Le projet de document final appelle notamment à réduire les émissions de CO2 de 45% d'ici 2030 par rapport à 2010 et à la neutralité carbone d'ici 2050. Mais la Chine, l'Arabie saoudite, accusée de vouloir faire échouer la COP, ou encore l'Inde ont annoncé des objectifs de neutralité carbone moins rapides. A 2060 pour Pékin ou Riyad et même 2070 pour New Delhi.

Dans le projet de document, des efforts sont demandés dès l'année prochaine. Les Etats devraient revenir avec des objectifs et des plans de neutralité carbone en ligne avec l'Accord de Paris. Soit trois ans avant la date prévue pour la révision des contributions nationales.

Le WWF international salue cette anticipation mais ajoute que le projet constitue l'approche minimale à avoir. "Ce n'est pas assez", a réagi de son côté la directrice exécutive de Greenpeace international qui cible un projet pas adapté aux défis.
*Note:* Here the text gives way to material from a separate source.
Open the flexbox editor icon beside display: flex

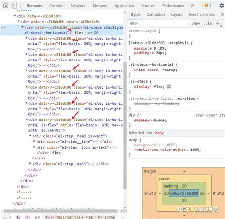[x=169, y=87]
Accélérer la fin des subventions au charbon

Le président de la COP26 Alok Sharma a relevé qu'il n'était pas question de revenir sur l'objectif de limiter à 1,5°C, au maximum 2°C, le réchauffement d'ici 2100. Mais selon différentes évaluations, les efforts récents des Etats, notamment ceux annoncés à Glasgow, permettraient au mieux d'atteindre 1,8°C, même si l'étude considérée comme la plus sérieuse arrive plutôt à 2,4°C. Lundi, l'ONU avait conclu que toutes les annonces ne changeraient pas vraiment son estimation d'un réchauffement de 2,7°C.

Devant la presse, le premier ministre britannique Boris Johnson, de retour à Glasgow pour quelques heures, a estimé possible un succès qui permette d'atteindre la limite de 1,5°C. "C'est incertain", a-t-il dit, demandant aussi aux dirigeants de pousser leurs équipes de négociations.
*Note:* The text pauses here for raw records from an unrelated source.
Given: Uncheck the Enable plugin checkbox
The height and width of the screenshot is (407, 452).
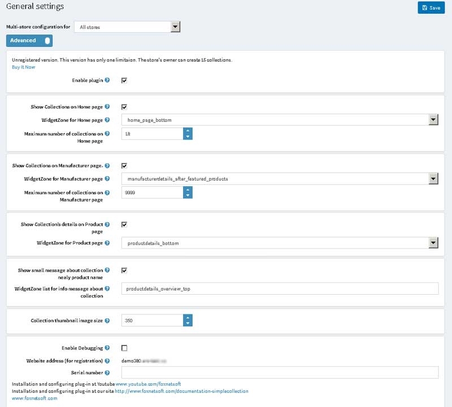Looking at the screenshot, I should point(124,81).
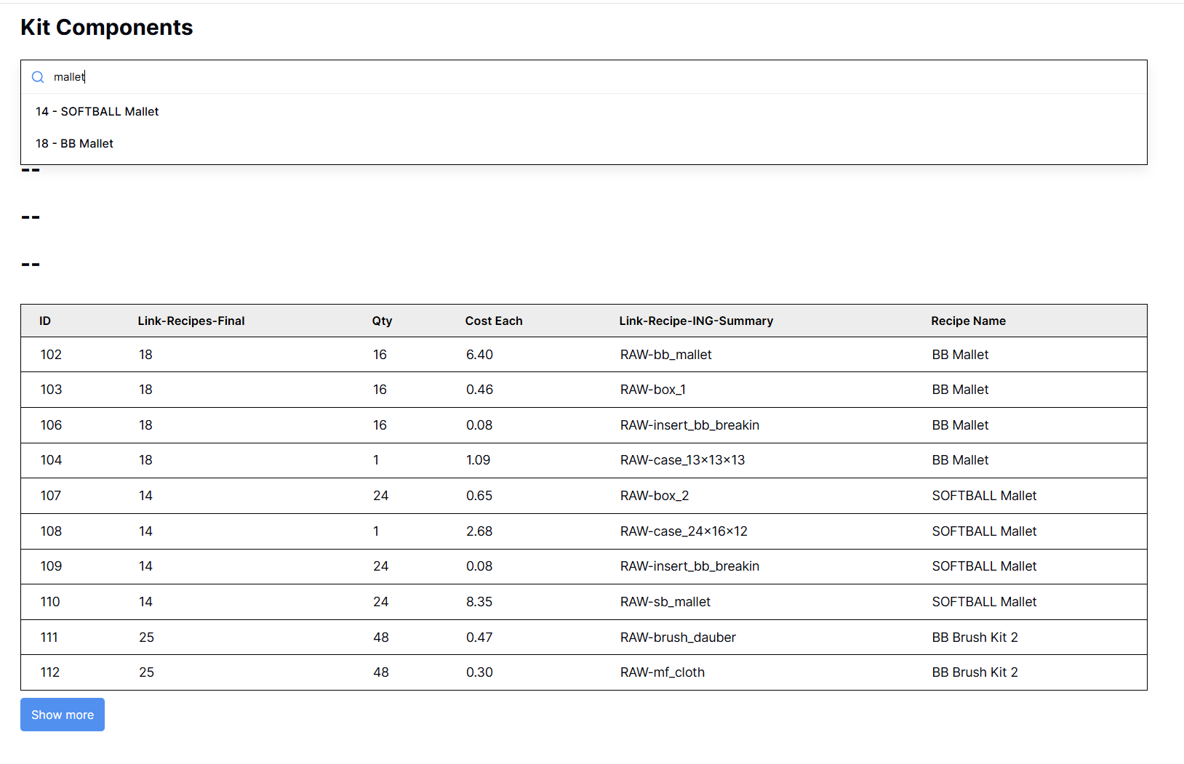1184x764 pixels.
Task: Select the RAW-case_24×16×12 row
Action: tap(684, 531)
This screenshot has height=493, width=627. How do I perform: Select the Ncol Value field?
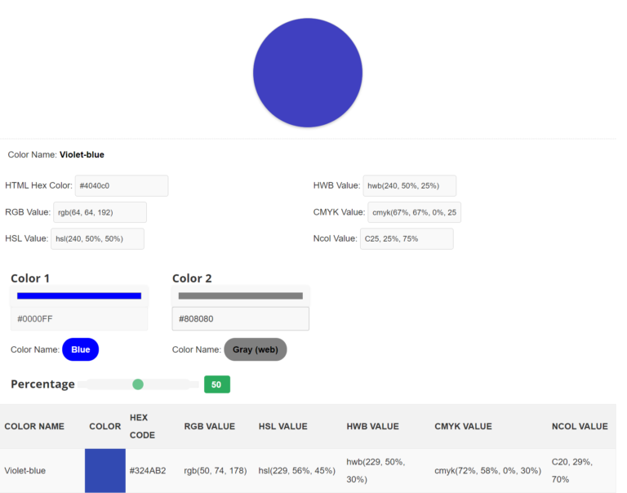coord(406,238)
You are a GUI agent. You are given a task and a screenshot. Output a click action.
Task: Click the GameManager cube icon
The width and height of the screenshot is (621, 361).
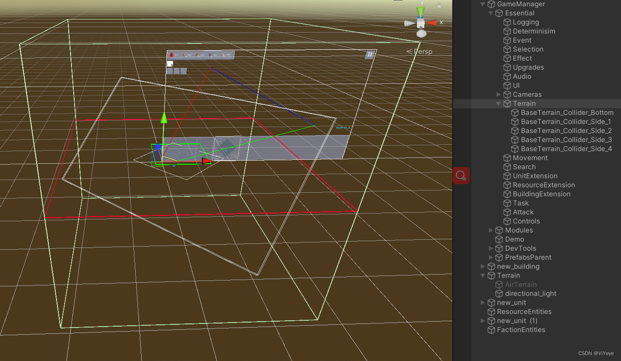pyautogui.click(x=491, y=4)
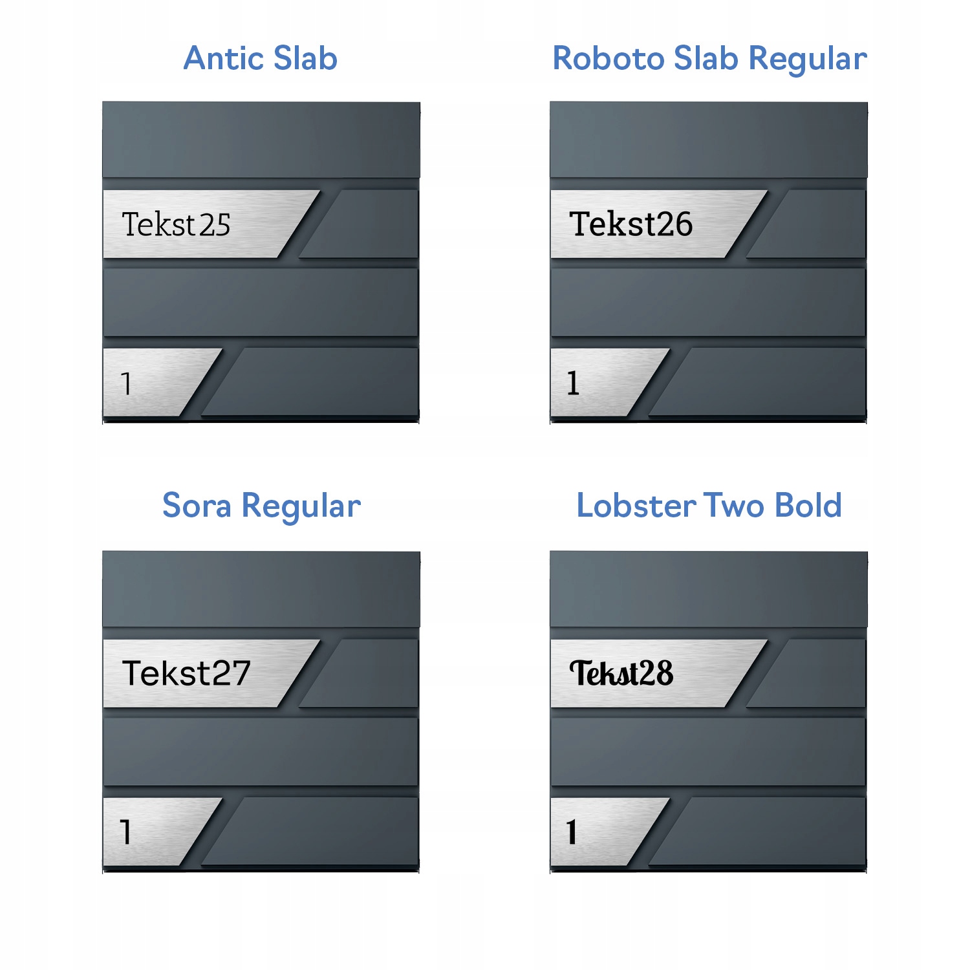The height and width of the screenshot is (970, 970).
Task: Click the "Antic Slab" font title
Action: 261,59
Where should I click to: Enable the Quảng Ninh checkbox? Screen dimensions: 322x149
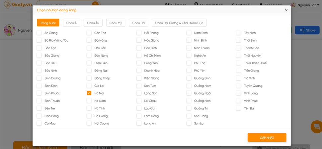pos(189,101)
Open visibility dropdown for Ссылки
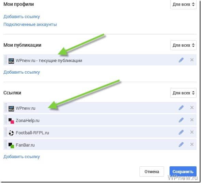The image size is (201, 183). [x=183, y=93]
Autre indication, le projet de décision finale "appelle les parties à accélérer la fin des subventions au charbon et aux énergies fossiles", une première. "Nous, les ONG, avons poussé depuis longtemps pour ce résultat", a affirmé à Keystone-ATS à Glasgow l'expert climat du WWF Suisse, Patrick Hofstetter.
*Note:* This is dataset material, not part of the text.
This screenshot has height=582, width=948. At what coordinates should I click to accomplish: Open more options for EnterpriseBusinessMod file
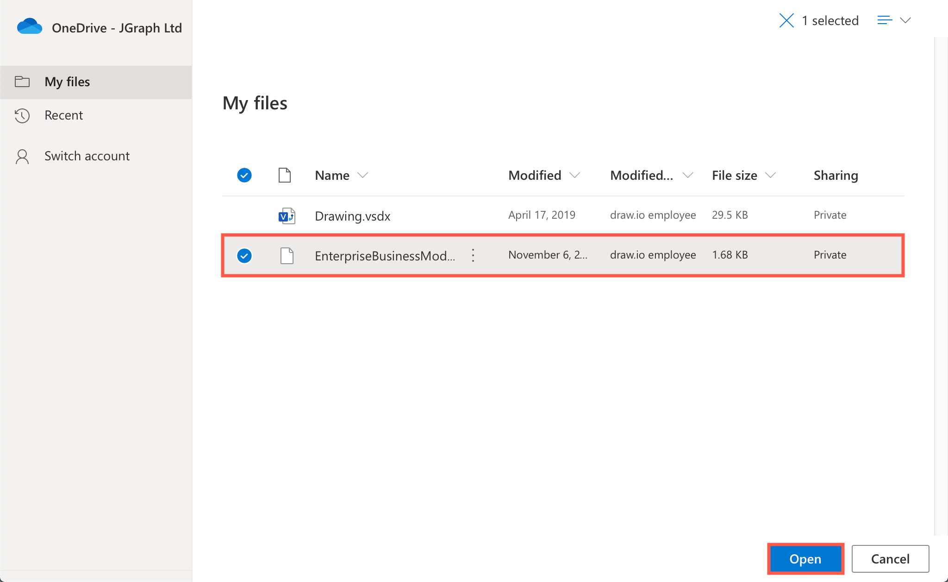[473, 255]
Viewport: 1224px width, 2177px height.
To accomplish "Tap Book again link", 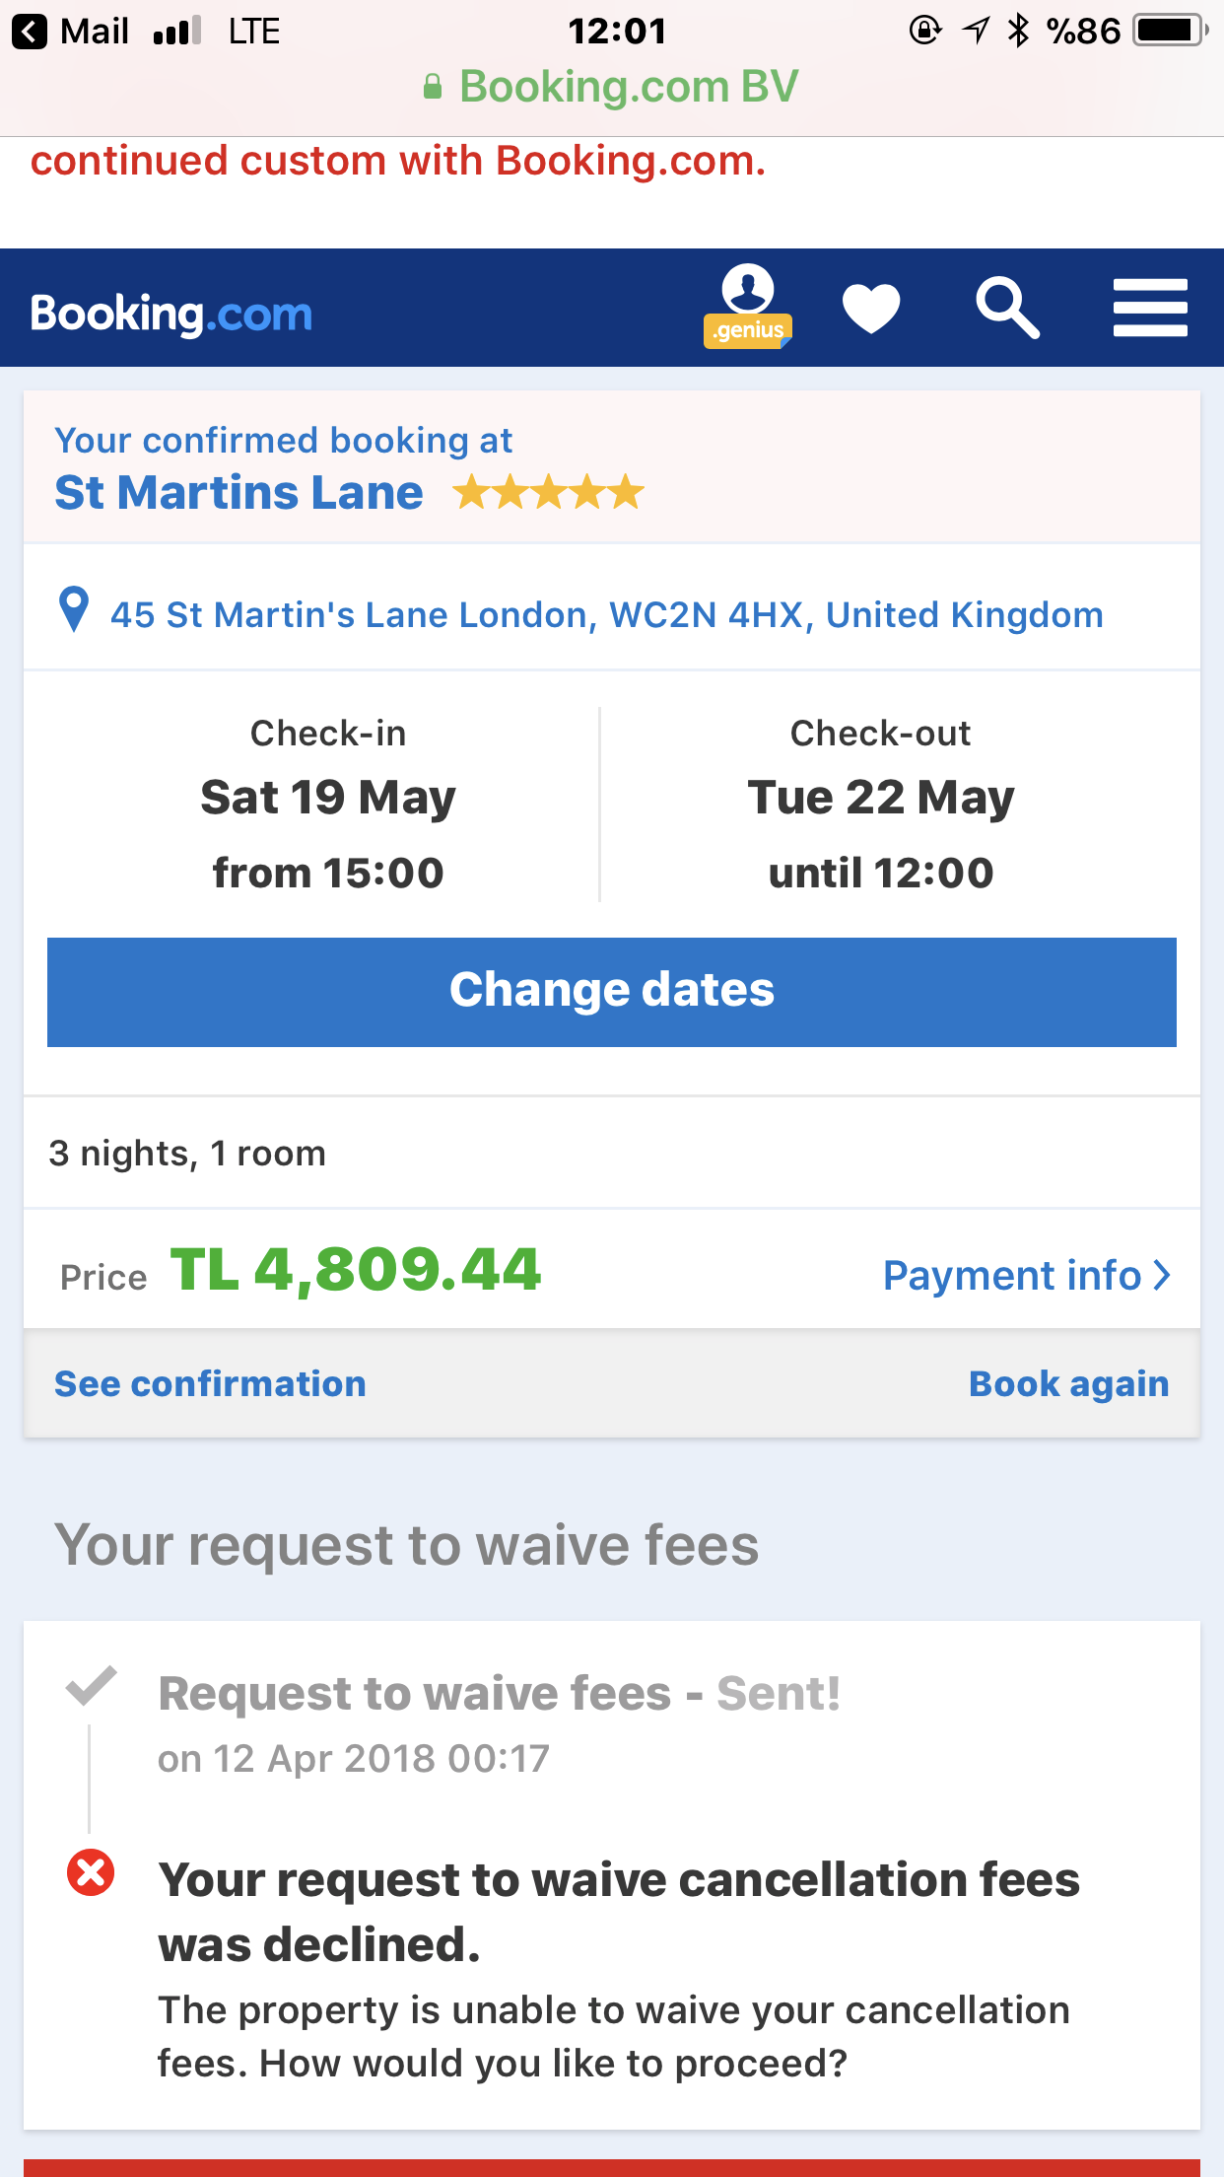I will (x=1068, y=1384).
Le projet de décision relève également l'importance d'étendre l'adaptation au réchauffement climatique étant donné la multiplication des situations météorologiques extrêmes. Pas assez ambitieux, selon la directrice de Greenpeace qui dénonce aussi le manque de résolution sur le financement. Les Etats riches sont seulement appelés à rapidement augmenter le financement de l'adaptation des pays en développement.

Leur promesse de mobiliser au moins 100 milliards de dollars par an dès 2020 n'a pas été honorée, provoquant la colère des ONG et de certains pays moins aisés. Les pays riches, de même que l'ONU, les institutions financières ou le secteur privé devraient également étendre l'aide à ces Etats pour les effets déjà observés du changement climatique, selon le projet de document.

Discussions sur le marché carbone

Et plusieurs autres projets de textes portent eux sur l'article 6 de l'Accord de Paris, l'une des composantes les plus discutées entre les Etats. Celui-ci permet à un pays d'alimenter ses efforts de réduction de ses émissions de gaz à effet de serre en finançant des projets favorables au climat à l'étranger, soit dans un accord bilatéral, soit dans un système international.

"Nous devons décider dans les prochains jours si la situation reste aussi mauvaise qu'actuellement ou si nous faisons un pas dans la bonne direction", ajoute M. Hofstetter.

Or, le Brésil souhaiterait la possibilité d'un double comptage, dans le pays contributeur et le pays récipiendaire. Une revendication contre laquelle la Suisse lutte et qui bloquerait un accord vers un mécanisme légal "robuste" d'application des compensations. Selon des sources convergentes, la délégation brésilienne pense un arrangement possible et aurait offert un compromis avec une solution dès 2030.

Cette approche brésilienne semble avoir été entendue. Il ne manque plus que "la volonté politique" pour un accord, selon M. Sharma. Un système uniforme pour appliquer les "ajustements correspondants" de ce dispositif entre Etats ne serait en vigueur qu'en 2031, selon le projet de décision.